I stepped onto a low branch of the tree and climbed out a few feet trying to look inside, but from the position I was in I could only see the tiles inside what looked like a bathroom. I kept climbing, but the leaves covered my sight, and no clear details could be seen. I climbed down, picked up the basketball and positioned myself against the side of the house. I was soon in the frame of that fluid blue beam and saw it moving as though something were flying across the light source. The picture it beamed onto the grass resembled abstract art, as though a raw naked picture were emblazoned onto the still grass. Like a symbol from another world, it was communicating its message in slow formless shadows, as though holding onto ancient and mysterious clues, which defined and reformed existence.

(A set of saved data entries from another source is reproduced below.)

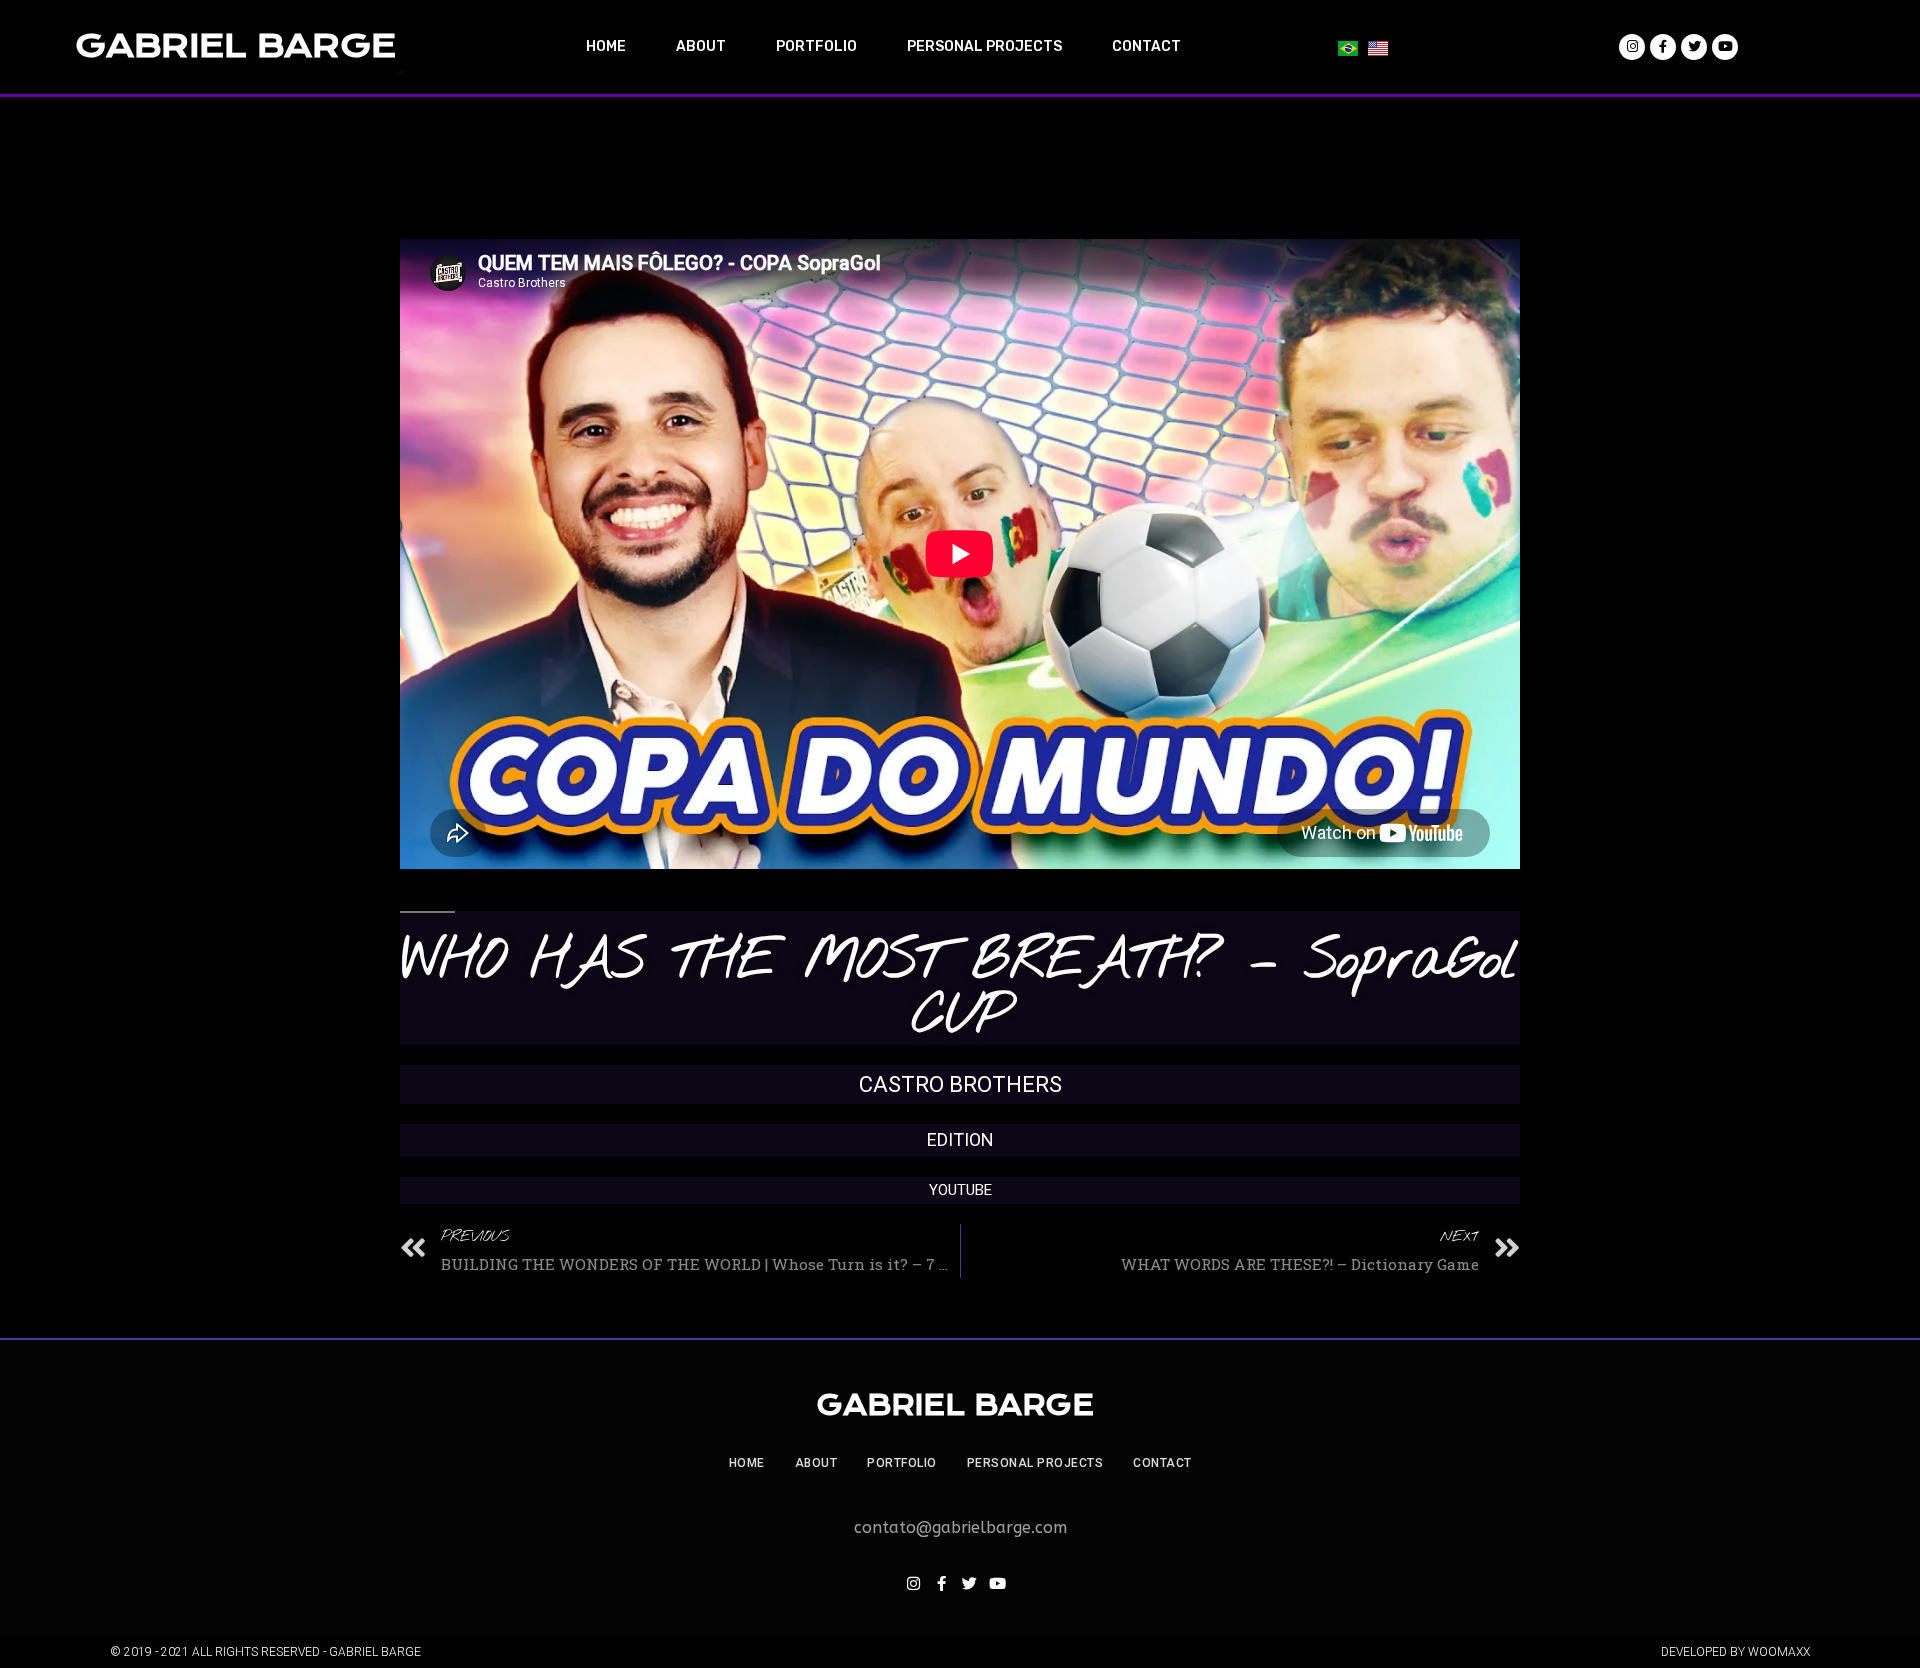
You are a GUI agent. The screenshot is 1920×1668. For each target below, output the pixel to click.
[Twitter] (969, 1584)
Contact (1162, 1463)
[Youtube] (997, 1584)
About (816, 1463)
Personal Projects (1035, 1463)
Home (747, 1463)
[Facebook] (941, 1584)
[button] (1877, 28)
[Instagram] (913, 1584)
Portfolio (902, 1463)
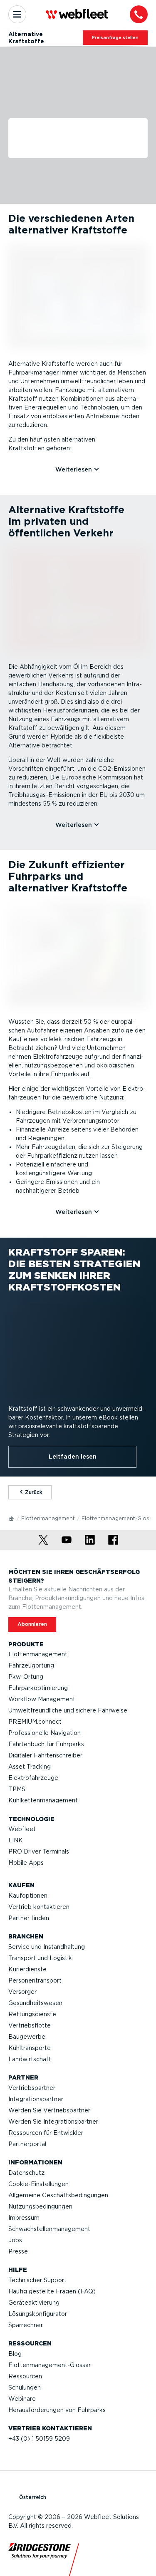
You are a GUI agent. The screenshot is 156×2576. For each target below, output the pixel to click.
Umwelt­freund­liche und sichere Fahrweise (67, 1710)
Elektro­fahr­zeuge (33, 1777)
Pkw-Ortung (25, 1676)
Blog (15, 2353)
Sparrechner (25, 2325)
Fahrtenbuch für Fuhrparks (46, 1744)
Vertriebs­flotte (29, 2025)
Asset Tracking (29, 1766)
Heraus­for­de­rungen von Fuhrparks (57, 2410)
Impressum (24, 2217)
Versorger (22, 1991)
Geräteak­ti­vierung (33, 2302)
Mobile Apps (26, 1862)
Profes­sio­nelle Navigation (44, 1733)
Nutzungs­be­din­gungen (40, 2206)
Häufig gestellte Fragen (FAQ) (52, 2291)
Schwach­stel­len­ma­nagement (49, 2229)
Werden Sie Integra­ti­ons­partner (53, 2121)
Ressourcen (25, 2376)
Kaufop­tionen (27, 1895)
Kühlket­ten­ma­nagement (43, 1800)
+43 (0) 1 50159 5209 (39, 2438)
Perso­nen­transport (35, 1980)
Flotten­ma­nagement (48, 1518)
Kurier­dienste (27, 1969)
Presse (18, 2251)
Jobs (15, 2240)
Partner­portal (27, 2144)
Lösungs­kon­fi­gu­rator (37, 2313)
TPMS (16, 1789)
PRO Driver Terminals (38, 1851)
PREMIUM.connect (35, 1721)
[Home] (12, 1518)
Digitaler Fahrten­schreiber (45, 1755)
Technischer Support (37, 2280)
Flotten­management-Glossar (49, 2365)
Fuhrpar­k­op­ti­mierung (38, 1688)
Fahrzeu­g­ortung (31, 1665)
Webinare (22, 2398)
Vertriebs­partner (31, 2088)
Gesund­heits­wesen (35, 2003)
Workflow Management (41, 1699)
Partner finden (28, 1918)
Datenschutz (26, 2172)
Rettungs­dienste (32, 2014)
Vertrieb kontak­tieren (38, 1906)
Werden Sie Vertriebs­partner (49, 2110)
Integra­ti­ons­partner (35, 2099)
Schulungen (24, 2387)
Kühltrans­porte (29, 2048)
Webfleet (22, 1829)
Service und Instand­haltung (46, 1946)
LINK (15, 1840)
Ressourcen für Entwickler (45, 2132)
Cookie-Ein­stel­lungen (38, 2184)
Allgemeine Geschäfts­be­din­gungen (58, 2195)
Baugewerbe (26, 2036)
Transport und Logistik (40, 1958)
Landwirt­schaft (29, 2059)
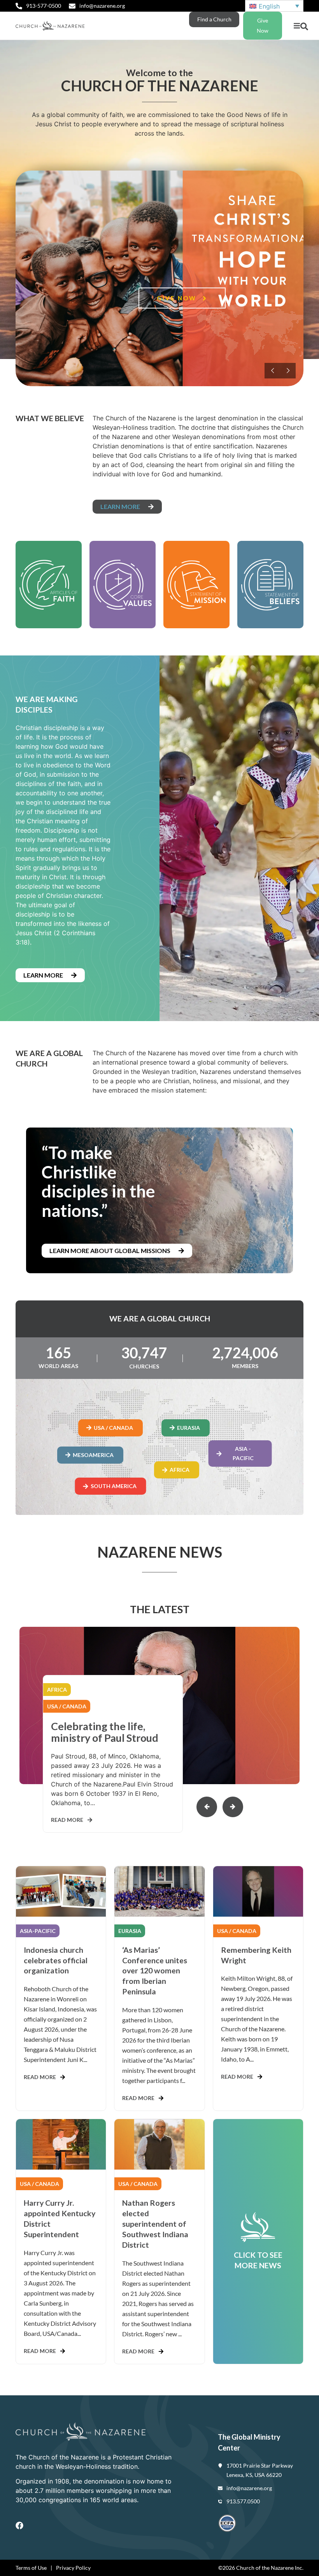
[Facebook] (19, 2525)
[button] (296, 26)
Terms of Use (31, 2567)
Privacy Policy (73, 2567)
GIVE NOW (178, 298)
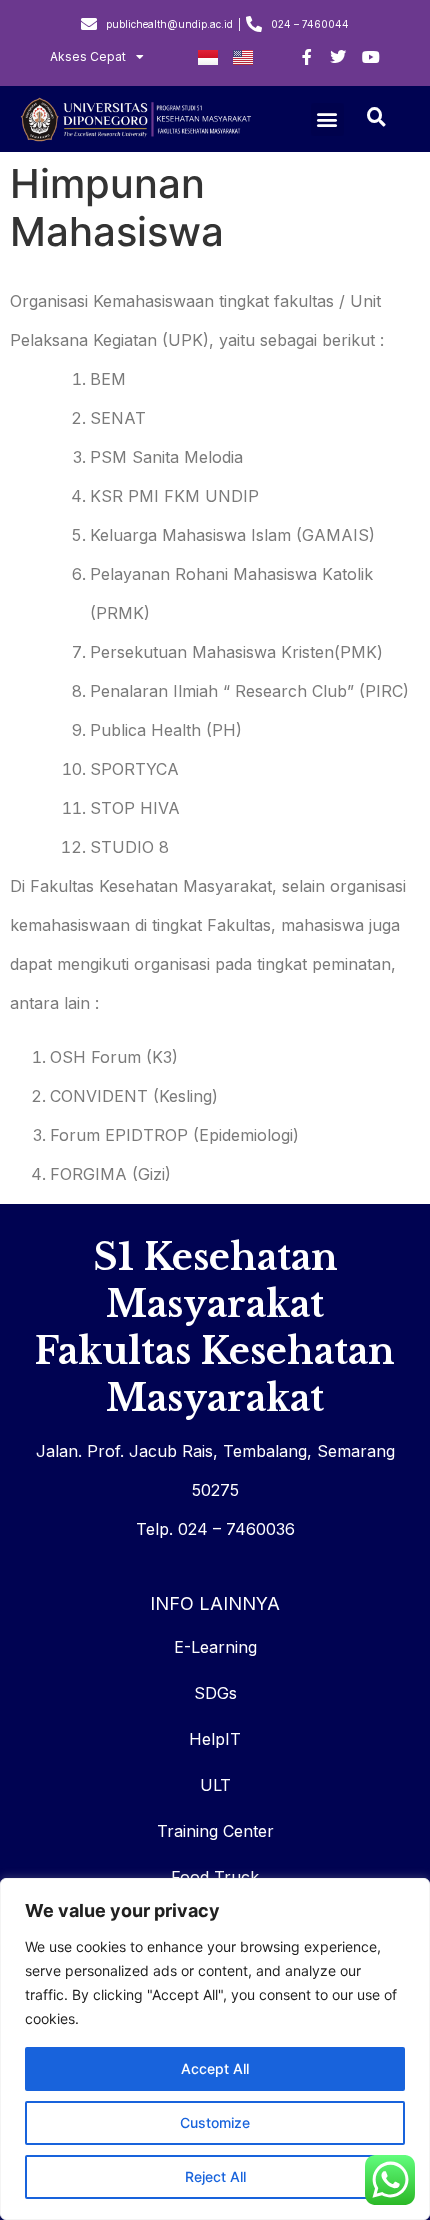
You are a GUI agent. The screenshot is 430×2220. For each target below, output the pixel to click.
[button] (327, 119)
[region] (215, 2049)
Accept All (215, 2068)
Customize (215, 2122)
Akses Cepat (88, 56)
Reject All (215, 2176)
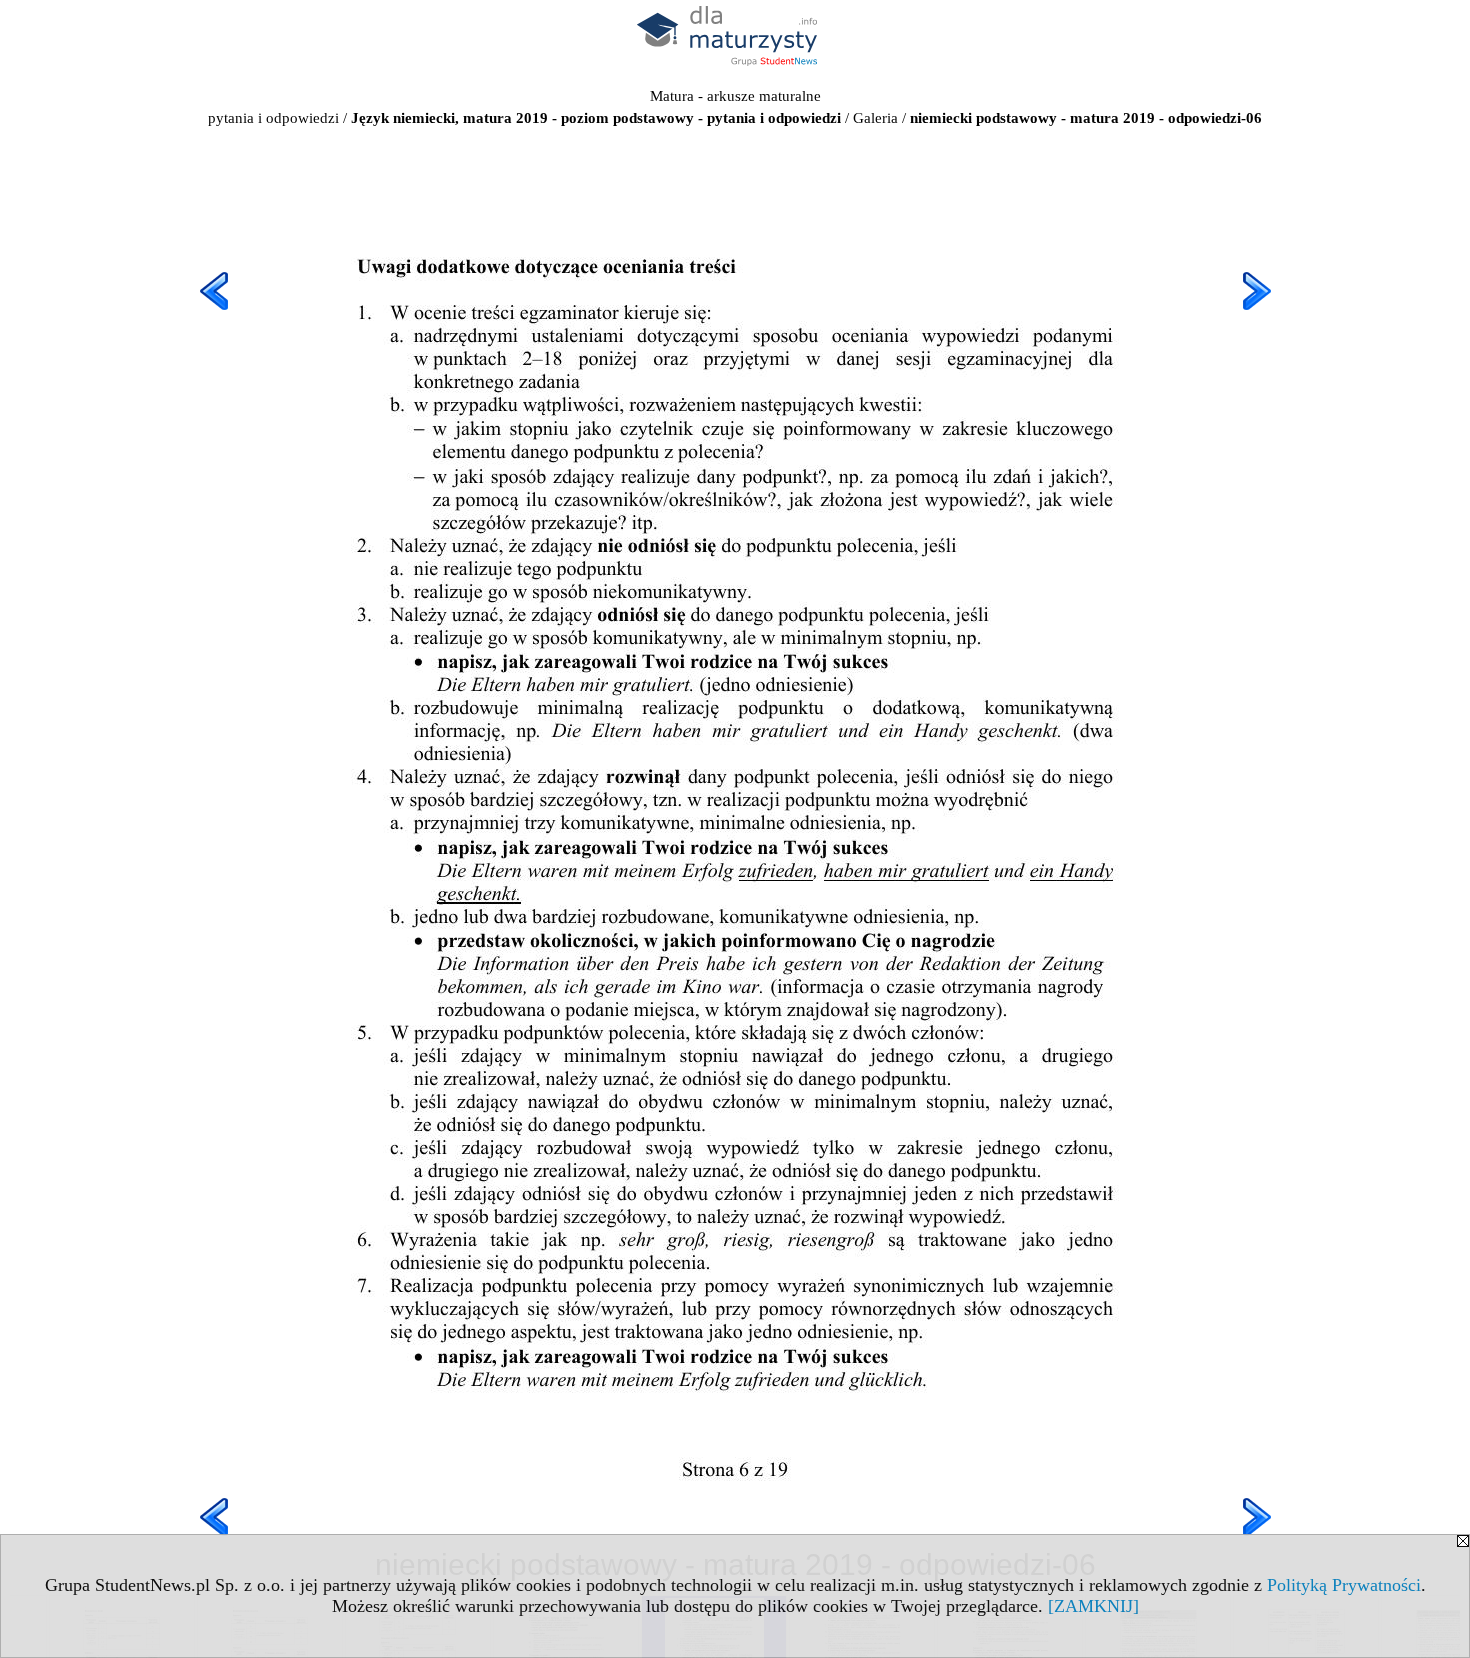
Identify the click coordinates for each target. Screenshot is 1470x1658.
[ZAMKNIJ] (1093, 1606)
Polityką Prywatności (1344, 1585)
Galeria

It held my contemplation and I studied it, determining it to be a warning sign from an unseen world.

Slowly I stepped closer to the window with my back against the house, a thief in the night. The window was about seven feet off the ground, and I had to step on the basketball to hoist myself up in order to peer in. I listened closely. There were no sounds, only a faint steady buzzing. I pulled myself up using the frame of the window as an anchor as my sneakers scraped against the shingles. I held my body into position while doing a type of gymnastic pushup and I was able to look inside at the brightness of the blue light. Suddenly, I felt my arms collapse under the weight of my body; down I fell onto the basketball, causing my torso to spring violently to the ground. There was dirt and grass in my face and pain shooting through my arm, but I had already begun to sprint across the yard and into my parents’ driveway, running without thinking, a steam-powered machine galloping free and unbridled away from the light. I bolted up the steps inside my house and dashed into my room, closing the door behind me. I maneuvered under my bed where I sat in disbelief for several minutes as the dazzling flashbacks had already started to reappear across the movie screen in my mind.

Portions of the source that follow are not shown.